Il diritto allo studio, per via dell’attuale crisi economica che polverizza, attraverso l’iperinflazione ed il general stress finanziario nazionale, il potere d’acquisto del ceto medio, è soggetto ad un grave e proporzionale ridimensionamento nel Regno Unito nelle ultime settimane. Ciò è relazionato alla capacità delle famiglie di farsi carico delle attività laboratoriali ed extracurriculari più redditizie per gli istituti, i quali tagliano gli investimenti circa l’inclusività di studenti con disabilità e famiglie disagiate, nonostante le promesse di finanziamenti diretti dal Ministero dell’Istruzione Britannico attraverso un fondo sociale dedicato; numerose scuole, anche nelle maggiori città, non dispongono delle quote necessarie per il pagamento di esperti e soggetti di supporto esterni, pertanto sono costrette a ridimensionare la loro capacità integrativa al minimo, come già sottolineato da dedicati articoli pubblicati su La Tecnica della Scuola. Ora, oltre che economica, la questione diviene geografica: il rischio di escludere docenti svantaggiati ed in aree remote del Regno rischia di far impennare la dispersione scolastica ai livelli di oltre 30 anni fa.

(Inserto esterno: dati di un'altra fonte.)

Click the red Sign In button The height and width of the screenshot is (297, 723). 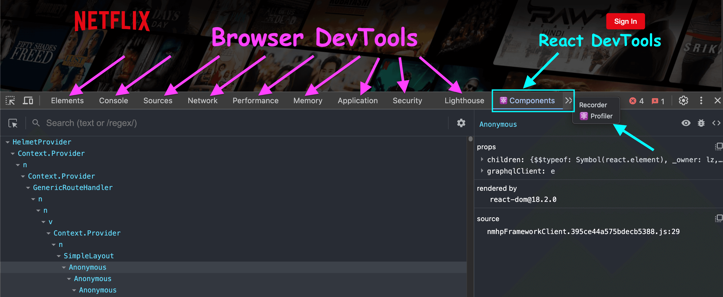[x=625, y=21]
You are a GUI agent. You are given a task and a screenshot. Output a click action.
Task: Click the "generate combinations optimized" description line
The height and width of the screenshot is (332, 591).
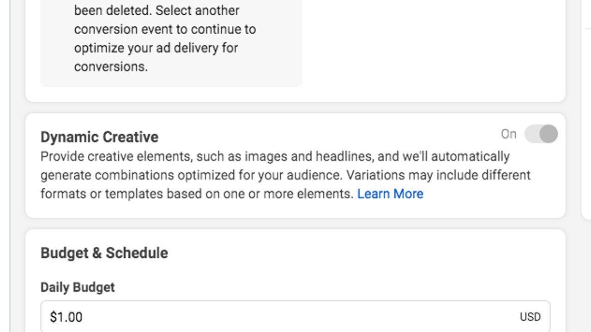pyautogui.click(x=285, y=175)
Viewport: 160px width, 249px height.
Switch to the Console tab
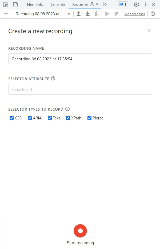[x=58, y=4]
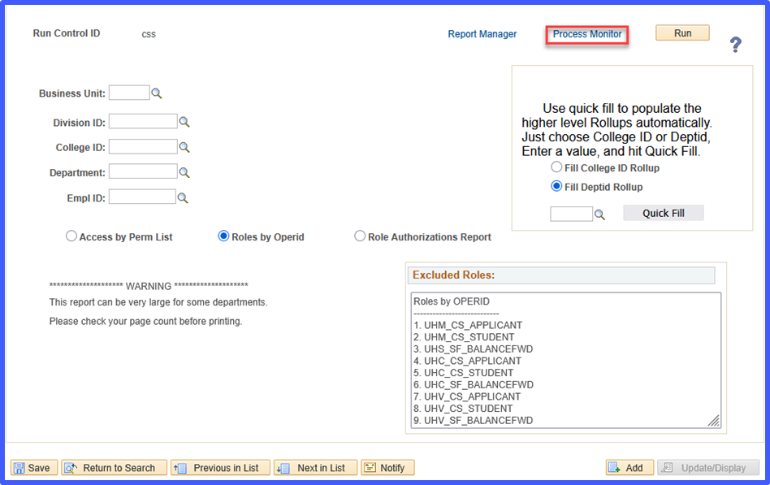The width and height of the screenshot is (770, 485).
Task: Click the blue help question mark icon
Action: coord(735,44)
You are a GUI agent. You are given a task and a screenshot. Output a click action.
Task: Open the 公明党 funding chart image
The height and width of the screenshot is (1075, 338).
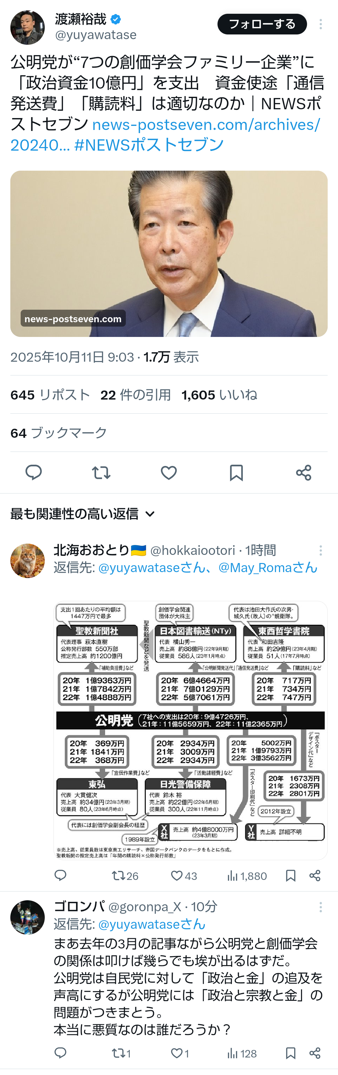point(190,730)
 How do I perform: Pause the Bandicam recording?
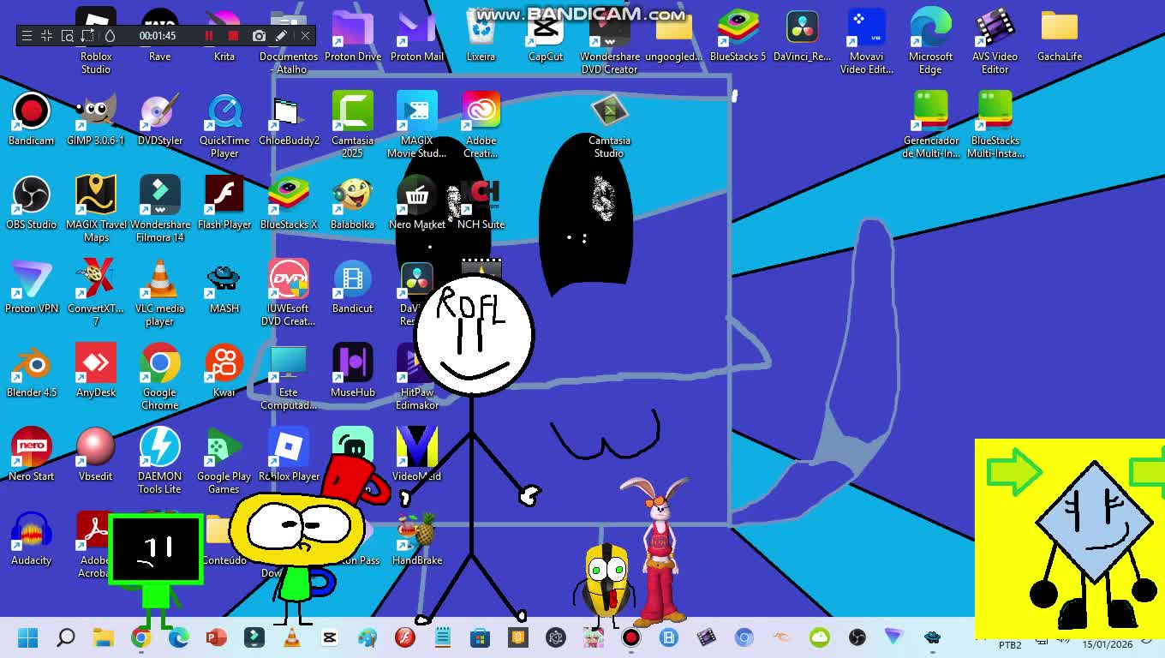pos(208,35)
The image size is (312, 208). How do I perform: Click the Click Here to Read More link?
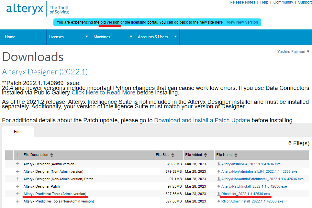pos(103,93)
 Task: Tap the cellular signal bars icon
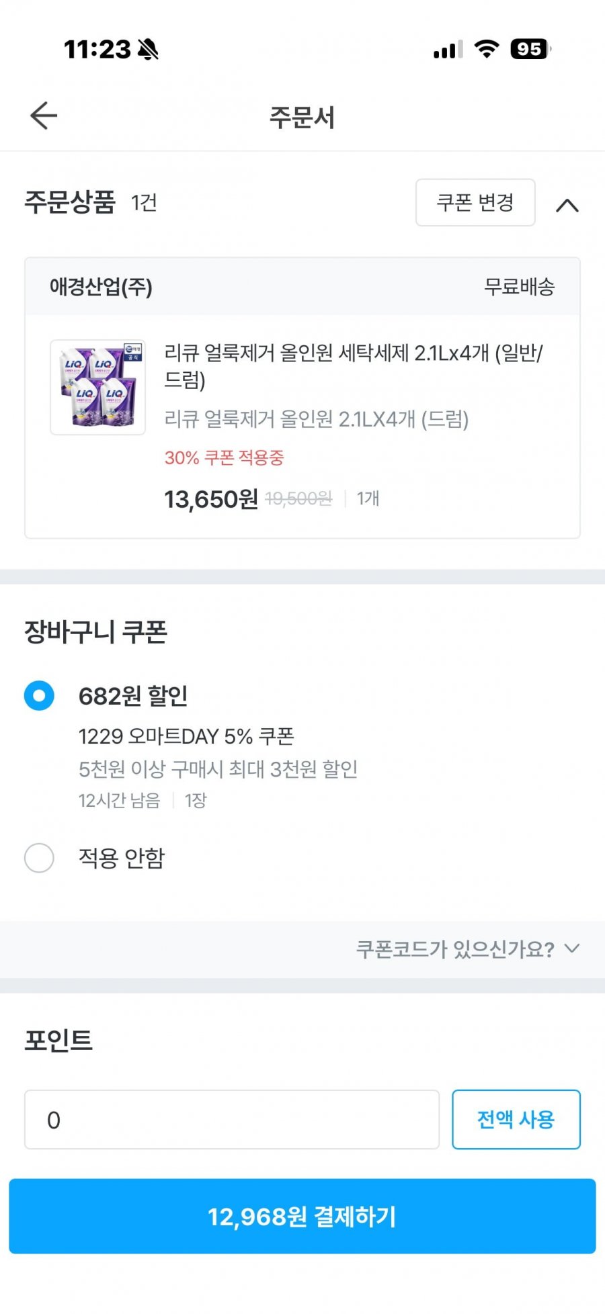pyautogui.click(x=448, y=50)
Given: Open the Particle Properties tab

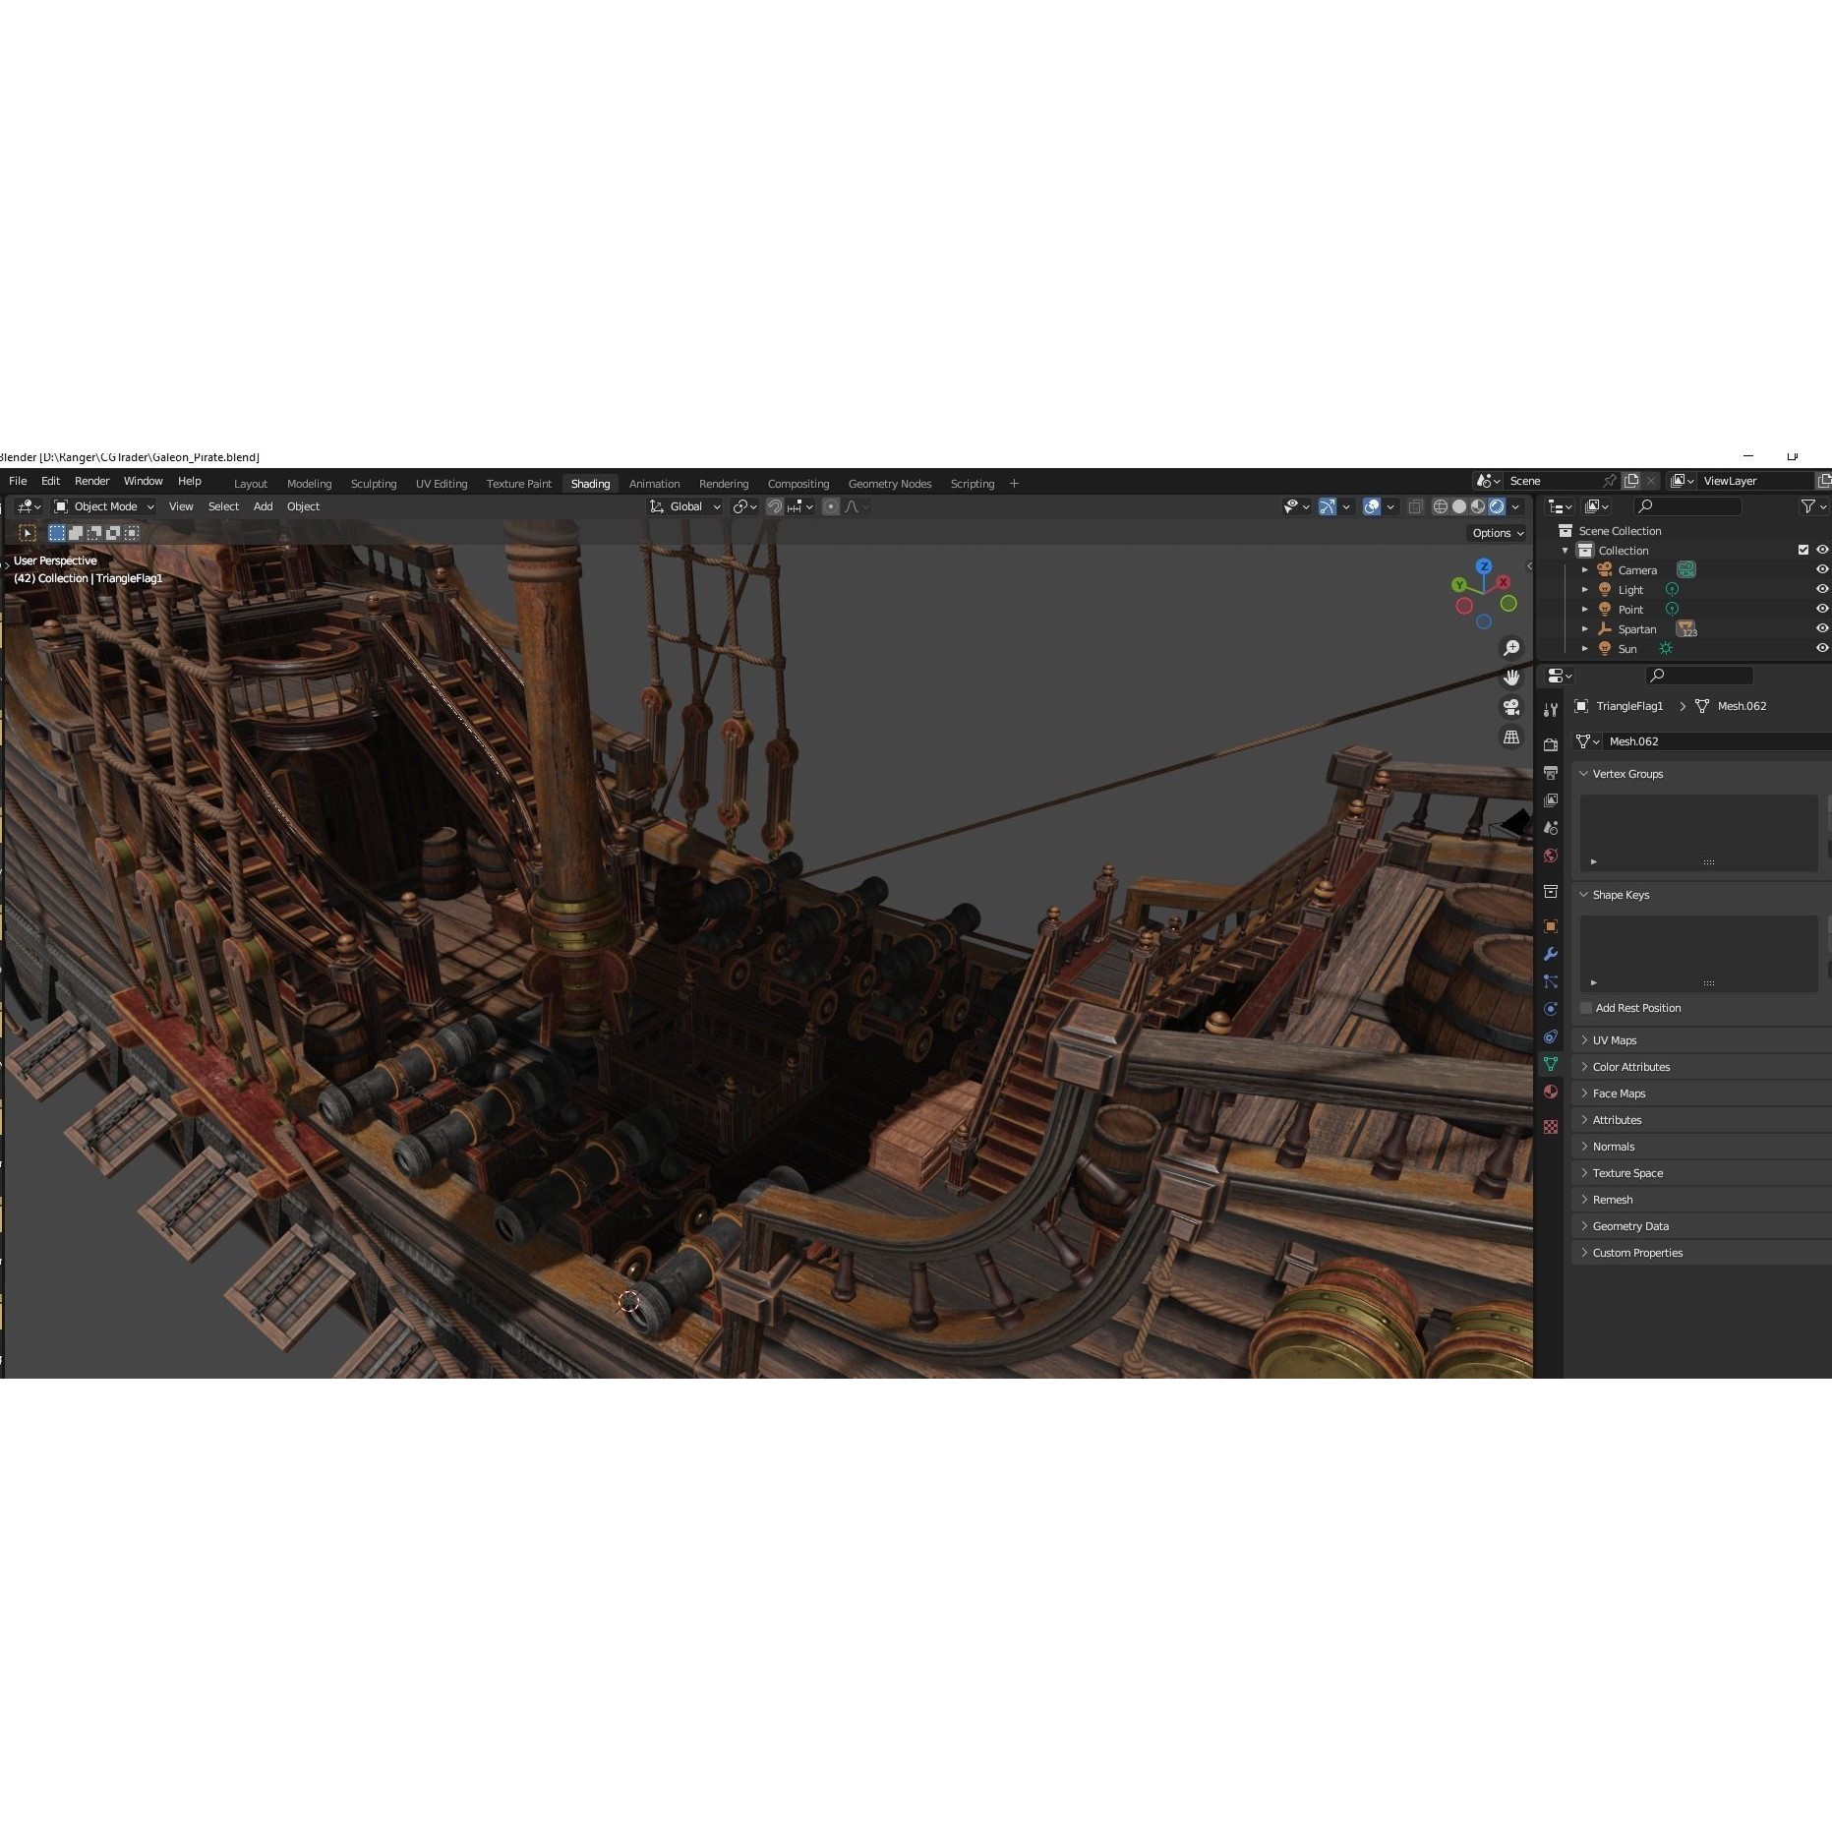Looking at the screenshot, I should click(x=1551, y=980).
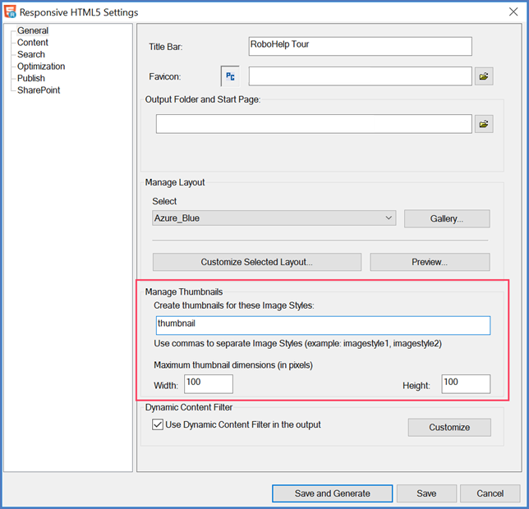Select Optimization in the left tree

tap(41, 66)
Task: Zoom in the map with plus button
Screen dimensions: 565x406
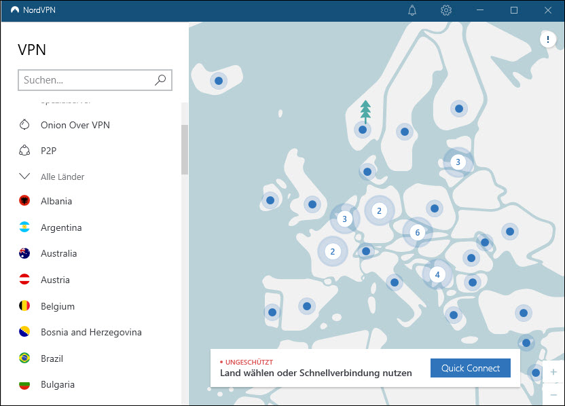Action: [553, 372]
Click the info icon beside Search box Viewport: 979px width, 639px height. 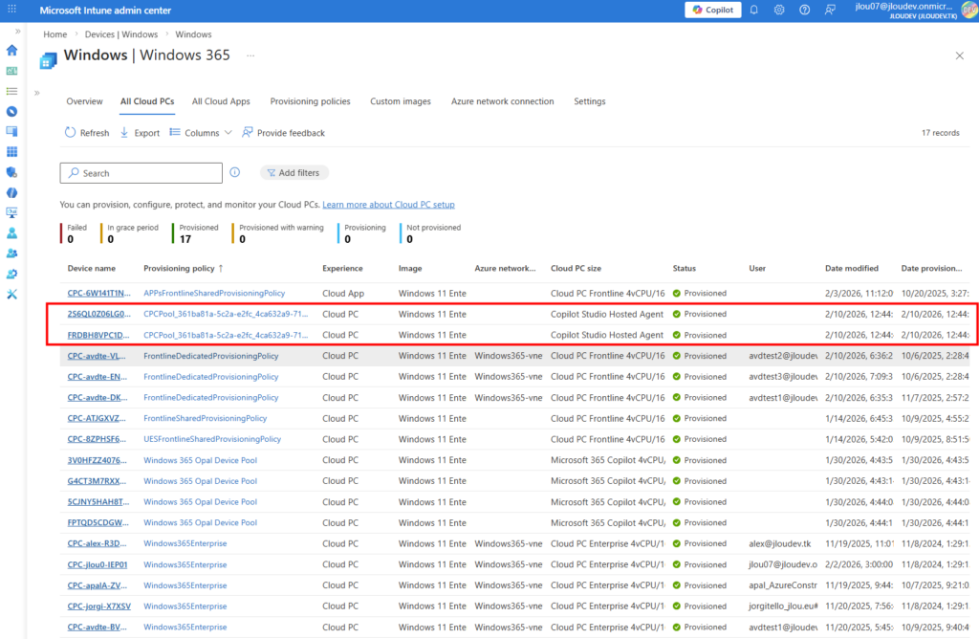coord(234,173)
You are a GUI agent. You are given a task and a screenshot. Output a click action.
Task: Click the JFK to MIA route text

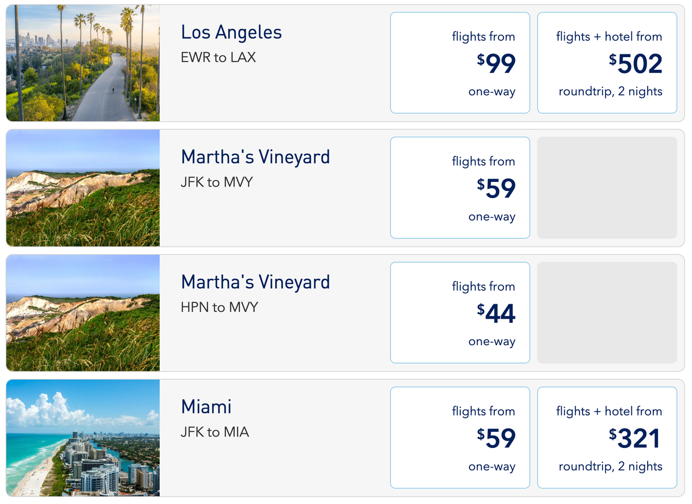click(x=214, y=431)
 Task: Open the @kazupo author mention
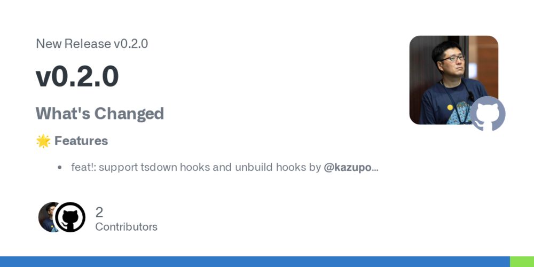tap(348, 168)
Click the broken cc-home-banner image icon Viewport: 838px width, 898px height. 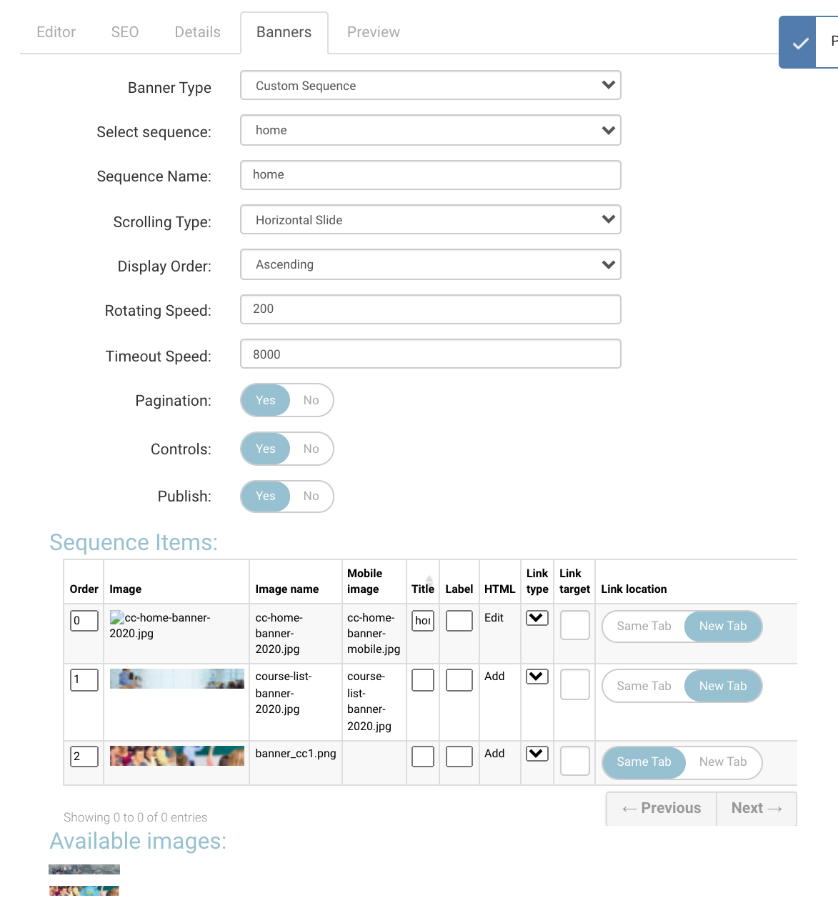coord(117,618)
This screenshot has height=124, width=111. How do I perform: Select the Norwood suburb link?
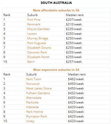[x=33, y=84]
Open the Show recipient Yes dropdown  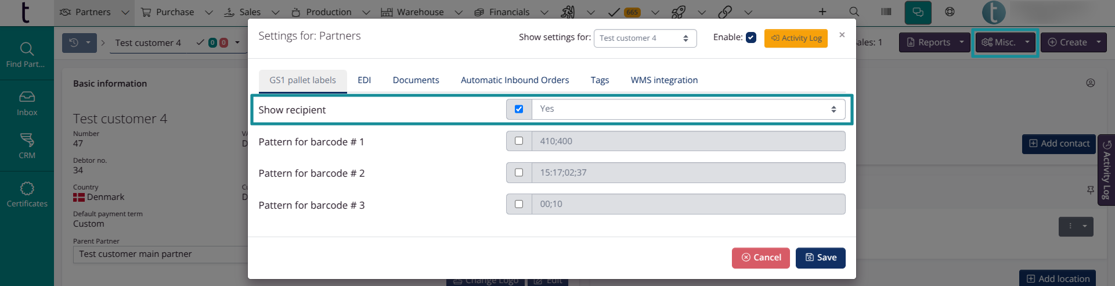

Secondo una nuova ricerca pubblicata dall’ateneo sopracitato, gli studenti svantaggiati soffrono di “esclusione geografica” non solo dalle migliori scuole statali inglesi per rating, ma anche da quelle comuni, perché non hanno risorse per abitare nelle vicinanze. Il taglio dei servizi di trasporto privati associati alle scuole ha di fatto peggiorato la situazione (il 64 % degli istituti ha apportato modifiche ai servizi rendendoli più costosi). La ricerca ha rilevato che pochissime scuole secondarie statali danno la priorità agli alunni che hanno diritto a pasti scolastici gratuiti, nonostante le regole di ammissione del governo siano state ridisegnate più di otto anni fa obbligando gli istituti a provvedervi. Poiché le scuole che ottengono i migliori risultati per gli alunni hanno maggiori probabilità di essere alle prese con un overbooking, hanno il potere di escogitare sistemi di ammissione per scegliere chi e come può prendere parte alle loro attività formative. Ellen Greaves, uno degli autori dello studio, ha dichiarato: “Scegliere gli alunni in base a dove vivono può significare che gli studenti delle famiglie più povere vengono assegnati alle scuole con minor rating. Le scuole con i migliori risultati riescono a selezionare indirettamente gli alunni delle famiglie benestanti nelle vicinanze, bloccando di fatto i meno fortunati e ostacolando la mobilità sociale”.
Mercoledì prossimo più di 800.000 famiglie in tutta l’Inghilterra scopriranno se il loro figlio o figlia ha ricevuto un posto scolastico nella loro scuola di prima preferenza, poiché le autorità locali li informeranno dei risultati delle domande avanzate di quest’anno per l’ingresso nel settimo anno. Per le grammars school, le più ambite, la ricerca ha rilevato che solo 42 delle oltre 3.000 scuole e accademie comprensive con rating medio-alto in Inghilterra hanno provveduto ad una modifica dei loro codici di ammissione proporzionali agli status socio-economici delle famiglie di provenienza, proporzionalmente al ranking dell’istituto e della distanza dello studente, a livello di residenza, da uno dei plessi. Invece, oltre l’80% delle scuole secondarie utilizza i bacini di utenza locali o la mera vicinanza fisica alle sedi dell’istituto come l’indicatore principale per decidere chi ottiene un posto in caso di overbooking. Le revisioni del codice di ammissione alle scuole statali nel 2014 hanno consentito algli istituti di collocare la posizione geografica della famiglia in cima alla loro lista di criteri di “pareggio“, dando loro la precedenza su altri criteri come lo status socio-economico. Ma negli ultimi anni molte scuole si sono convertite in accademie, dando loro per scontato alcuni indicatori e procedendo ad un’ammissione spesso non in linea con le promesse fatte e le linne guida indicate dalle autorità locali per il diritto allo studio. Il risultato di tale inosservanza è stato “una serie di processi confusi, diversificati e molto complicati che, in alcuni casi, non solo sono difficili da comprendere per i genitori, ma servono anche a perpetuare le disuguaglianze e le divisioni sociali”, secondo gli accademici di Bristol, redattori dello studio.